Beyond the reach of the great Abrahamic faiths, Africa retains the primal truths of human society and religion; society is as raw and unformed as the landscape. The Gods are known by their old names and not prettied up by hymns and incense. It is here in this great continent of the Id that Man may truly know himself.
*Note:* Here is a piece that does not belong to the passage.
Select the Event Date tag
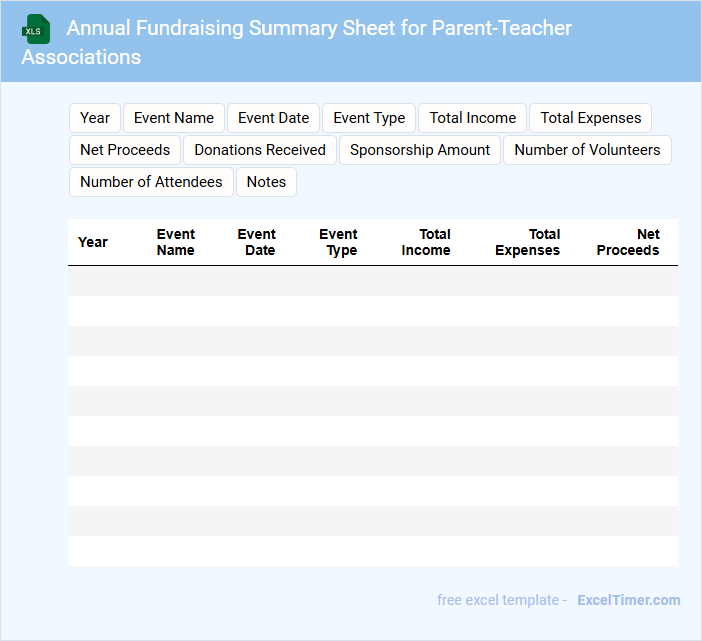[273, 118]
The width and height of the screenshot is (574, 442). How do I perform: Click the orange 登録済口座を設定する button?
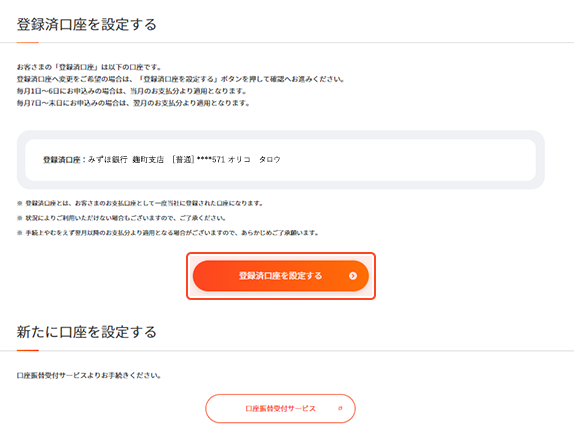point(280,276)
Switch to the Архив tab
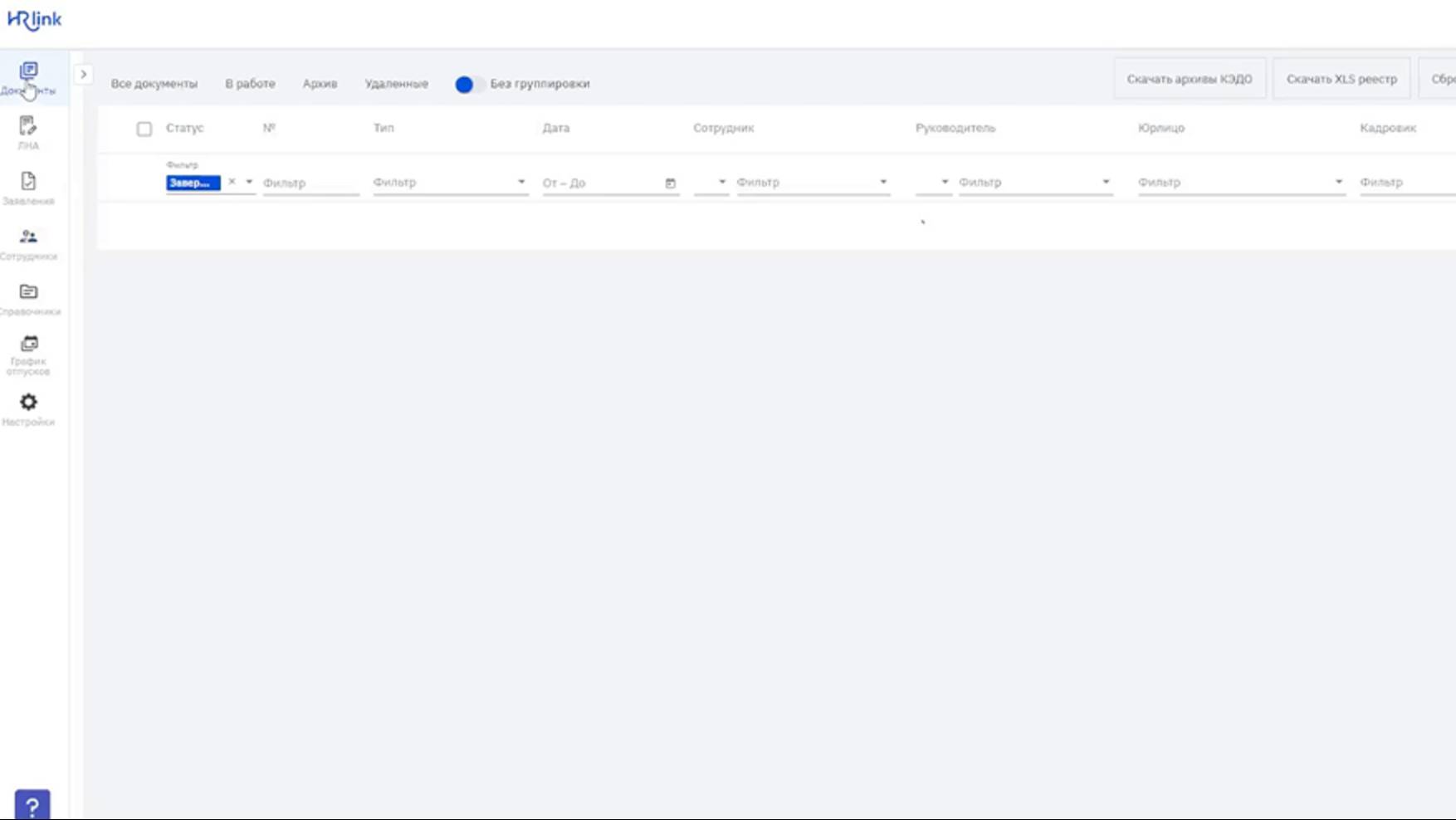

That Man, as a whole, is so brutal and untamed at his heart, only shocks the unlettered or those blinded by the false trapping of the prison we have built for ourselves in our so-called civilization.

The cult, named in whispers by the natives ‘The Bloody Tongue,’ is supposedly based far in the interior, but has followers in Mombassa, Nairobi, and even Muslim Zanzibar. Their idols are human shaped though surmounted with a long red trunk instead of a head, and it is rumoured that more than one missionary has discovered that when the whites leave, the natives swap a head topped by a crown of thorns for one with a bloody ‘tongue’.

The sorcerer would then rend flesh from his own body, usually the arm, and spit the bloody offering into the mouth of the body supposed to be raised. A great chanting would be then undertaken by both sorcerer and his audience. The words are not in the native Yoruban. I have attempted to capture them phonetically:

“Hu ning lui mugluwal naf wugah nagal atzu tuti yok sog tok foo takun. Atzu tuti fu takun! Hu ning lui. (Compare viz. Waite and Zimmerman)”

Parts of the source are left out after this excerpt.